In 2000 she told The Irish Times newspaper that some residents found out that the Brindley House children would include some with emotional disorders, including inappropriate sexual behaviour and destructiveness, as well as children who had committed petty criminal offences.

"We have studied other children's homes and we know the problems of joyriding and other young people being attracted to the home," she said.

Ms Armstrong said the planners, the Western Health and Social Services Board (WHSSB) and the local health trust, the Sperrin Lakeland Trust, had not informed the public about the exact nature of the facility until it was too late to complain.

"Residents are protesting against the actions of the company [Care NI Ltd] and the collusion of the WHSSB and the Sperrin Lakeland Trust in pushing the development through without the knowledge of local people."

DUP Councillor Bert Johnston said at the time that he defended the residents' right to peaceful protest.

"They just stand there a couple of days a week just for an hour or so. It's very low-key." He said residents were worried that the "stigma" of the home being located in the area could affect tourism and property values.

However a former employee has described the protests as “horrendous”.

“There were children living in the home and there would have been a group of people standing at the bottom of the drive with placards up. Some of the placards said, ‘get out or be put out’ and it seemed to have been led by Diana Armstrong.”

The protests lasted for more than a year but “seemed to go on forever”, said the former employee.

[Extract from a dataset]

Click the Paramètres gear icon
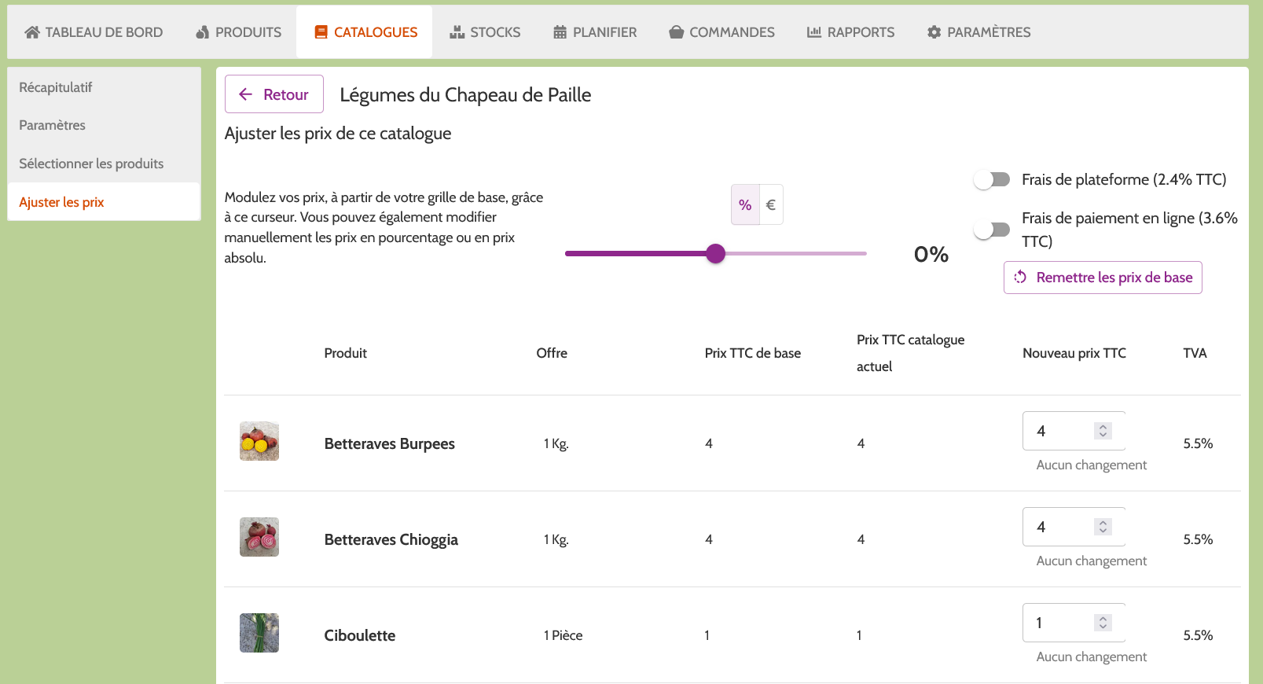 [934, 32]
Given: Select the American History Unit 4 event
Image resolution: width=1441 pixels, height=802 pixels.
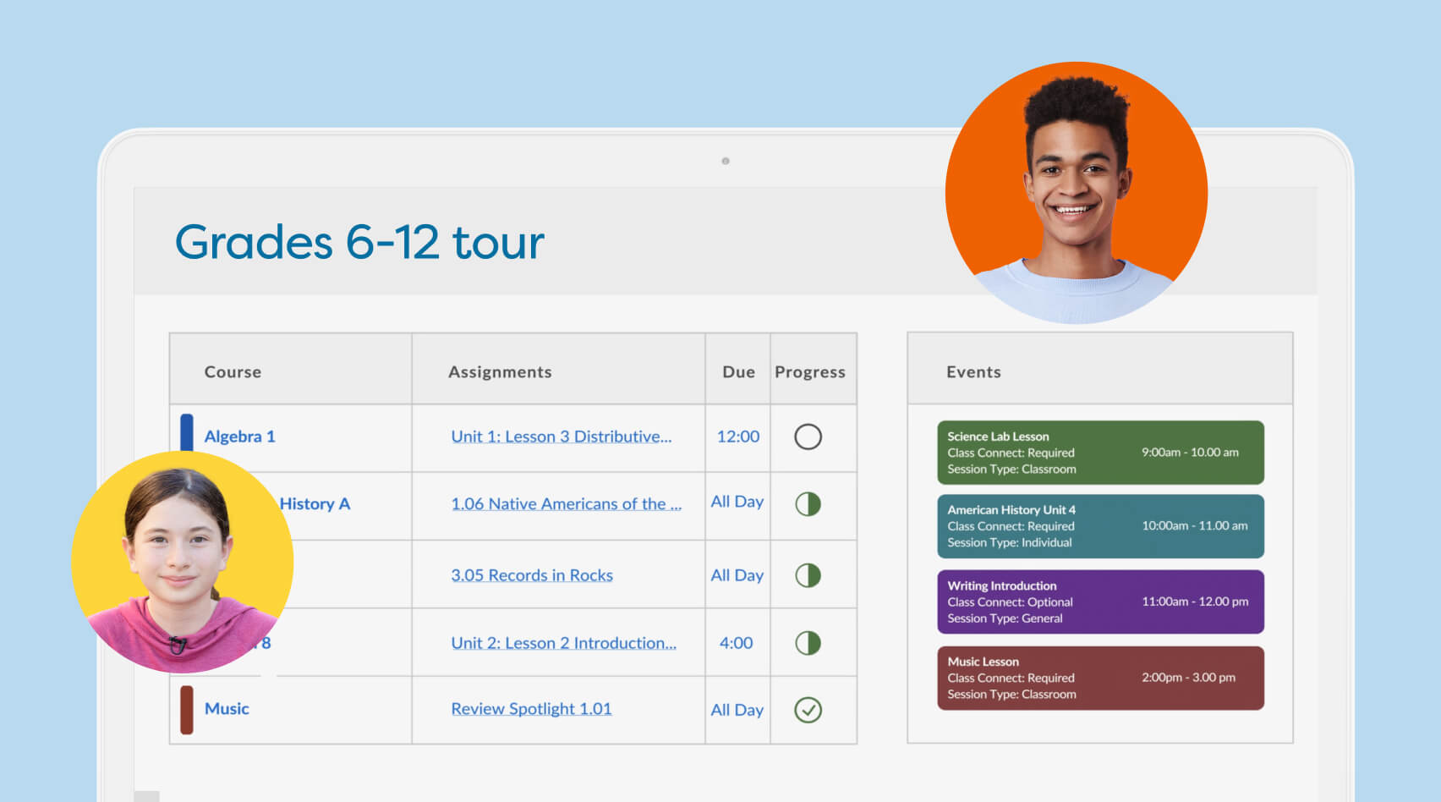Looking at the screenshot, I should coord(1100,526).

“It was terrible, Even some of the staff who worked in the area were even stopped from going to their own Church because they worked in Brindley House. The residents didn’t want the children in their community. Some of these protestors were police officers, too.”

The former employee said Ms Armstrong “now has questions to answer”.

“She has questions to answer over her behaviour. The protestors had five and six-year-old children standing at the end of the drive with placards. There are photographs of it.

“I asked her to reconsider what she was doing but she was having none of it.”

People living near the home expressed their “relief” when it closed.

On Wednesday Mrs. Armstrong, the current vice chairwoman of the Council, could not comment.

“I am on Civic duties for most of today so will be unable to give you a response to your e-mail at this point in time,” she said.

Asked to comment about his role in the protests at the time, Mr. Johnston, a former Erne North councillor, said: “I have nothing to say about that whatsoever, absolutely nothing”.

However, the former DUP politician said he condemned any allegations of child sex abuse “without hesitation”.